Sunday, June 20, 2010

Suspiria

Dario Argento’s cult horror film Suspiria (1977) is impressive only, perhaps, for its blunt use of colors; there is no pretense to realism in their use, which is fine, because they’re stunning if only because they go against the grain of our expectations. The camerawork is eccentric, but only in an I’m-doing-an-homage-to-Hitchcock sort of way; the horror scenes—viewed today—are staged adequately, but not masterfully, and the little camera tricks are just that. A bigger problem is the noise-rock music, by the Goblins. It’s novel, I guess, but it isn’t suspenseful—rather, it’s loud and imposing, in competition with the plot rather than enhancing it. The film’s reputation is in its touches, and maybe they were more unique at the time; but the only really clever moments were when one victim fell onto a bed of barbed wire, and, particularly, when another girl’s head is pushed through a window. Nothing quite equals that latter incident for sheer lurid flamboyance; it’s a classic of a sort, but aside from a knife-wielding revenant, it’s really the only one.

And this doesn’t even cover the plot, which is about a coven of witches in charge of a school for ballerinas. I didn’t expect good acting, but Jessica Harper looks like a deer in the headlights throughout, and she has no luster as a character. Her instructor (Alida Valli—not the Alida Valli, from The Third Man, right? Really?) compliments her for being strong-headed when she requests to stay with a friend rather than live in a dorm; not only is Suzy not particularly strong-headed in this scene, but it never pays off. She doesn’t become that teacher’s pet, which might have given her an in with the witches. Argento was clearly taking off from Rosemary’s Baby, but, in this stylized ballet school—isolated not only geographically (which seems implausible) but from the modern world—there’s no sense of the horror in the mundane, which made Polanski’s movie so effective. There is no sense of betrayal because Valli and the headmistress (Joan Bennett) seem fishy from square one.
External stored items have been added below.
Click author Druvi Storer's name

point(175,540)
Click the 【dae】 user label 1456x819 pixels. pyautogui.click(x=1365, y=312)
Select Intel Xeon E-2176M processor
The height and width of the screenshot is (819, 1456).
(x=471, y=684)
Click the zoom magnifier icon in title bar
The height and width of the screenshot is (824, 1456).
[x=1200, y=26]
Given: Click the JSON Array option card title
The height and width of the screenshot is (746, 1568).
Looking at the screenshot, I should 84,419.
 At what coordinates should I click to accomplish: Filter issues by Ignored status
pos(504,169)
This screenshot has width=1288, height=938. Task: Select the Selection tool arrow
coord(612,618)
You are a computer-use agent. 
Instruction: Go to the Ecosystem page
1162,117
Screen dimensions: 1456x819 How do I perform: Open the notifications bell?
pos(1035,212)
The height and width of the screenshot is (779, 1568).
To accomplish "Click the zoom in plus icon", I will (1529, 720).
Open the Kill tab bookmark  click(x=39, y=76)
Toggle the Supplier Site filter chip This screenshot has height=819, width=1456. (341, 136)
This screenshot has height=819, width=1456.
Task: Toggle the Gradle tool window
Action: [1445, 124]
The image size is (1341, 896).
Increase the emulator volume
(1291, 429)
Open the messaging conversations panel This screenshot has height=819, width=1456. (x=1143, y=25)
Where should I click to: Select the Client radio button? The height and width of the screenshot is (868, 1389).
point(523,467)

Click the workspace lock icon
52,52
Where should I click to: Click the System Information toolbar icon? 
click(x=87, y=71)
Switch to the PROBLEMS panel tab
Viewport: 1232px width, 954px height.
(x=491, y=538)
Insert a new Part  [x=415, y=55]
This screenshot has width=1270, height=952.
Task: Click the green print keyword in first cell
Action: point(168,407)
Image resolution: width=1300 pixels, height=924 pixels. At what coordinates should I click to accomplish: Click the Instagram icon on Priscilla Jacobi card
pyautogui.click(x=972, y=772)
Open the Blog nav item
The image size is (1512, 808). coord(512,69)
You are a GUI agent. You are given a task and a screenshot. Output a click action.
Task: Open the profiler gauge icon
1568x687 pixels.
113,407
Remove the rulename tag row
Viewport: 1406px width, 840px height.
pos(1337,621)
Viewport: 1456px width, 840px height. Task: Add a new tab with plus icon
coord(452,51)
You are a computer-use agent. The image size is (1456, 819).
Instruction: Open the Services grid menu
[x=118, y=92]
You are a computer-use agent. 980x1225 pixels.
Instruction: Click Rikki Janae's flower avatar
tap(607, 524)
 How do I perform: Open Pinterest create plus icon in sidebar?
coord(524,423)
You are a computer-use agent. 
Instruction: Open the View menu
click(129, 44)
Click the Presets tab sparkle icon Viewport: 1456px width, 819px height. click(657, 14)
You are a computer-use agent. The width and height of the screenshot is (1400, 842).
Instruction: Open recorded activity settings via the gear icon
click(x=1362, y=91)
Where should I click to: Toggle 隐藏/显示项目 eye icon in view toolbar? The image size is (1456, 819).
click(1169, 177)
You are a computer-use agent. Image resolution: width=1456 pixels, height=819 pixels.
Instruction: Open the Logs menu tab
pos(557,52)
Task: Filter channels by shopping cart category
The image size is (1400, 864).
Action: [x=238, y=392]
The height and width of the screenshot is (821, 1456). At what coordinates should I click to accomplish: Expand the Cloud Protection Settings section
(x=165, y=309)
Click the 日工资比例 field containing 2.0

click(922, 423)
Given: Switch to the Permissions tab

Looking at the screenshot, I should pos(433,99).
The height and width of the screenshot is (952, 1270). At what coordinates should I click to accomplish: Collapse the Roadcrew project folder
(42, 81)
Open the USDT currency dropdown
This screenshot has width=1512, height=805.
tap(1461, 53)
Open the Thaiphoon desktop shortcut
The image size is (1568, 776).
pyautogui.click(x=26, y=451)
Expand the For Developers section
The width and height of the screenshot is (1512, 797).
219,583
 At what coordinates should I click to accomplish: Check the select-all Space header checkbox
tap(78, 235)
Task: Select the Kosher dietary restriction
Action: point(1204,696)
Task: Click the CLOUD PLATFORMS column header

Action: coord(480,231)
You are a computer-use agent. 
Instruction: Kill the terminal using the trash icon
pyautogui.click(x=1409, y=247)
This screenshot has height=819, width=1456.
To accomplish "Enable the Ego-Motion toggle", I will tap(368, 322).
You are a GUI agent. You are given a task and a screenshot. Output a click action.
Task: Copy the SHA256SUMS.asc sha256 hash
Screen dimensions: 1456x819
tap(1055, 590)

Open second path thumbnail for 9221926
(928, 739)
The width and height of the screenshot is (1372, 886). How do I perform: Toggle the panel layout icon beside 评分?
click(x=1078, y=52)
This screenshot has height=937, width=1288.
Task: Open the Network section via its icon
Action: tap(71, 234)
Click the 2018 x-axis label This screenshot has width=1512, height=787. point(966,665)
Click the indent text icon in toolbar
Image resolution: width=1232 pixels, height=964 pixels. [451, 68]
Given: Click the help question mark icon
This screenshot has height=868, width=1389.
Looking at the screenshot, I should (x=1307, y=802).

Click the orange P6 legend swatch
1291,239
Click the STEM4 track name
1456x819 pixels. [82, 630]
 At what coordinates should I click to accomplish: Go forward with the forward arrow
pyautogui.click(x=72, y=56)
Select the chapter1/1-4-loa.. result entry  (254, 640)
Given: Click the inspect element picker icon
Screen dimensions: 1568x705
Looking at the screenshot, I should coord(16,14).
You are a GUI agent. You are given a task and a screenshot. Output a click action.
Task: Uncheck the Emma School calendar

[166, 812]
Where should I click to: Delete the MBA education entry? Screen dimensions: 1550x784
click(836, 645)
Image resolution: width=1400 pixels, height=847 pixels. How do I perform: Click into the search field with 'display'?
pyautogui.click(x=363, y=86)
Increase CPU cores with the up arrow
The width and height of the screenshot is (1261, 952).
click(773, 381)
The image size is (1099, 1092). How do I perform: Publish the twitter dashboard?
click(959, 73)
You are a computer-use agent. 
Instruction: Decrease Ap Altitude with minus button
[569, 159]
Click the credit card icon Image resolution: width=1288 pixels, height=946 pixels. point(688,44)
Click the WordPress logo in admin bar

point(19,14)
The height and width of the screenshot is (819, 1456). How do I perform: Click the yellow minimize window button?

Rosemary’s neighbors were, too, but at least they were likable for being so outsize yet familiar. Bennett, in particular, is bland and monotone to the point of being comic; but we never for a moment trust her, and I doubt we’re meant to laugh at her. There are no turnarounds. A boy who seems to have some inkling about the coven, and has a crush on Harper’s Suzy early on, lies about her roommate’s disappearance and then falls offscreen; he neither saves nor betrays her. Similarly, the phantom of the opera employed as the ballerinas’ butler is called ugly and stupid by the punctilious, mean-spirited Valli when he’s first introduced. She isn’t wrong. He never breaks free and seeks revenge against his masters. When Suzy goes to eliminate them, she’s on her own. Suzy’s first roommate, who seemed bitchy at first and then grew on her, also disappears without a trace; her development was a dead end. Even the ballet motif is utterly disregarded; they make no connection between that craft and witchcraft.

One fears that the makers of Suspiria (the title is a good one, but just as irrelevant) only wanted an excuse to huddle a bunch of young girls together; they may as well have been forthright and set the film in an academy for pole dancers. Watching the movie is a fun way to pass the wee hours of the night on the wee channels of the cable spectrum; it’s quick and innocuous. I’m sure that the film seemed more brutal when it came out, but that’s not much of a compliment. Seeing it today, it looks like routine old schlock—save for its pretty colors.